Сын его Яков наружностью не походил на отца, который был некрасив собою, неуклюж и неловок; он скорей напоминал свою мать. Те же тонкие, миловидные черты, те же мягкие волосы пепельного цвета, тот же маленький нос с горбиной, те же выпуклые детские губки — и большие зеленовато-серые глаза с поволокой и пушистыми ресницами. Зато нравом он походил на отца; и несхожее с отцовским лицо носило отпечаток отцовского выражения, и руки имел он узловатые, и впалую грудь, как старик Аратов, которого, впрочем, едва ли следует называть стариком, так как он и до пятидесяти лет не дотянул.
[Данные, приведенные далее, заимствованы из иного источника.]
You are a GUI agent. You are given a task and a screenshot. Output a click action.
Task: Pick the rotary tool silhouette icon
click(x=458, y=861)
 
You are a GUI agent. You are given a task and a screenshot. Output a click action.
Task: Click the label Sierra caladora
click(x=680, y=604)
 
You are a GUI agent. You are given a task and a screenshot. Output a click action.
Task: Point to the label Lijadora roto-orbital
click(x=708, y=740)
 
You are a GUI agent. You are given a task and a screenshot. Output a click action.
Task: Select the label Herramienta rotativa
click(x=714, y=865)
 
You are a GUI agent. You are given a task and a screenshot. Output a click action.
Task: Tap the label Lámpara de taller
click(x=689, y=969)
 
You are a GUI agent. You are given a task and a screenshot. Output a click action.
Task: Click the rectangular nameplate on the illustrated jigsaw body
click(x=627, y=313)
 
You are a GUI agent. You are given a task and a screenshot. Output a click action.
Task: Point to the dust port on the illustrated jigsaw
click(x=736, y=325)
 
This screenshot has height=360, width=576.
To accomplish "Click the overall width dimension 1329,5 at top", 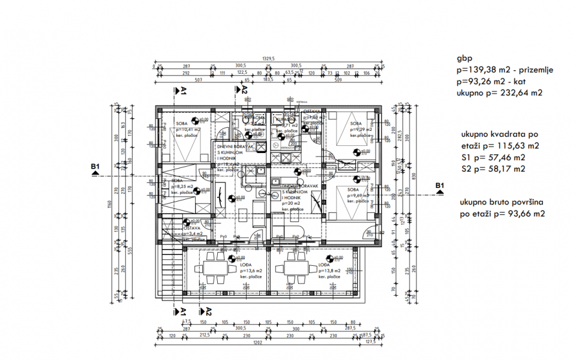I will click(x=269, y=58).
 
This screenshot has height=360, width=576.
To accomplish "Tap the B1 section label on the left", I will click(x=94, y=167).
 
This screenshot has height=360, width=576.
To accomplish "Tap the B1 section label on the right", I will click(x=440, y=185).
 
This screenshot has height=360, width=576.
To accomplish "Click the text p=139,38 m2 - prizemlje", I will click(x=505, y=70).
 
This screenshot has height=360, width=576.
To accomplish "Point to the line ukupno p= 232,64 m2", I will click(x=499, y=92).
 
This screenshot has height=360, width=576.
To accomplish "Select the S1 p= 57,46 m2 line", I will click(x=493, y=157).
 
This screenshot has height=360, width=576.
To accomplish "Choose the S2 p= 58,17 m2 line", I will click(x=493, y=169).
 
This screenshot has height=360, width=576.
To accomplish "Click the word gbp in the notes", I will click(x=464, y=58).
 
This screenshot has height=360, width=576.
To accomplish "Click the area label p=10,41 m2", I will click(x=187, y=130).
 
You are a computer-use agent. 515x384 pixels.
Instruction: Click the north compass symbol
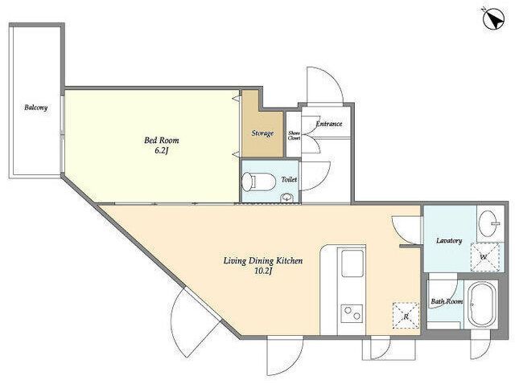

Еще при жизни его Яков поступил в университет, по физико-математическому факультету; однако курса не кончил — не по лености, а потому что, по его понятиям, в университете не узна́ешь больше того, чему можно научиться и дома; а за дипломом он не гонялся, так как на службу поступить не рассчитывал. Он дичился своих товарищей, почти ни с кем не знакомился, в особенности чуждался женщин и жил очень уединенно, погруженный в книги. Он чуждался женщин, хотя сердце имел очень нежное и пленялся красотою… Он даже приобрел роскошный английский кипсэк — и (о позор!) любовался «украшавшими» его изображениями разных восхитительных Гюльнар и Медор…* Но его постоянно сдерживала прирожденная стыдливость. В доме он занимал бывший отцовский кабинет, который был также его спальней; и постель его была та же самая, на которой скончался его отец.